EU asylum law determines that people who flee from persecution in their home country should be granted refugee status or subsidiary protection. If a person’s case does not meet all criteria for this type of protection, Member States can step in and offer national protection.
The new European Migration Network (EMN) study provides an overview of national protection statuses since 2010 in the EU Member States and Norway, examining the protection grounds, procedures, key rights and content of protection of each type of status.
In addition to the two protection statuses harmonised at European level (refugee status and subsidiary protection), the new EMN study identified a total of 60 national protection statuses. Of the 25 States participating in this study, 22 have at least one national protection status. Since the publication of the first EMN study on non-harmonised protection statuses in 2010, the number of Member States granting national protection statuses has not changed. However, several amendments to these statuses were adopted in 2014-2018, , years when most Member States registered very high numbers of asylum applications during the migration crisis, most often introducing more restrictive eligibility criteria or otherwise making it less easy to be granted a national status.
National protection statuses cater for a wide variety of protection needs and situations, thereby exceeding the grounds for international protection under EU asylum law. The study found that the majority of national protection statuses were based on general humanitarian reasons. This type of status was available in 15 Member States and Norway. Eurostat figures on authorisations to stay for humanitarian reasons suggest a five-fold increase in the number of national protection statuses granted between 2010 and 2018, following a similar trend to positive decisions on refugee and subsidiary protection statuses.
Other commonly found national protection statuses are used to cover “exceptional circumstances”, medical reasons as well as the principle of non-refoulement that prohibits states from returning individuals to a country where there is a real risk they will be in danger or persecution. Italy and Sweden also have in place a specific protection status for reasons of calamity or natural disaster. In general terms, with the exception of protection statuses for children, it is rare that national protection statuses offer more favourable standards than EU law.

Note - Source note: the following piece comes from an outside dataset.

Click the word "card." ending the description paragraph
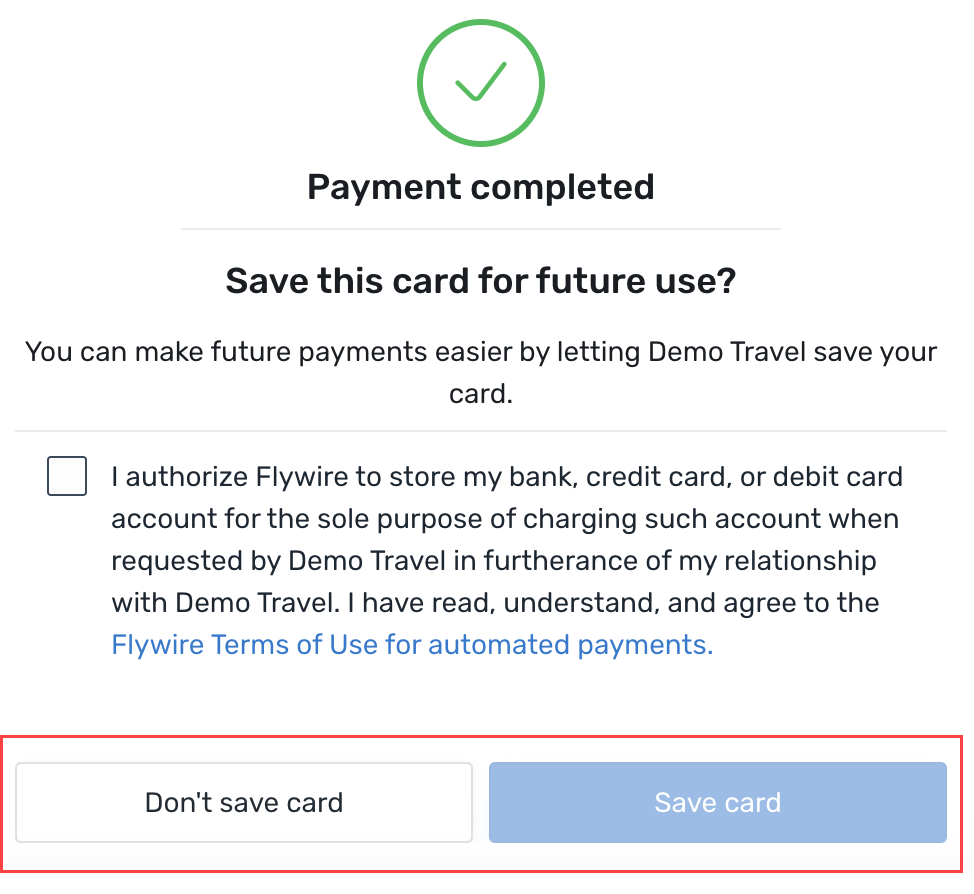This screenshot has width=974, height=894. [x=480, y=394]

A common challenge reported was the interpretation of the eligibility criteria due to the wide definition of the protection grounds and, accordingly, the discretion left to authorities. For instance, in half of the national statuses examined, asylum authorities were not involved, with other migration authorities or political bodies deciding who might access these statuses. The study also found that, on the one hand, while policy makers in some Member States argued for the abolition of all national protection statuses, claiming that international protection under EU law covered all relevant protection grounds, civil society organisations on the other hand stressed the need to expand the scope of the protection grounds of national statuses.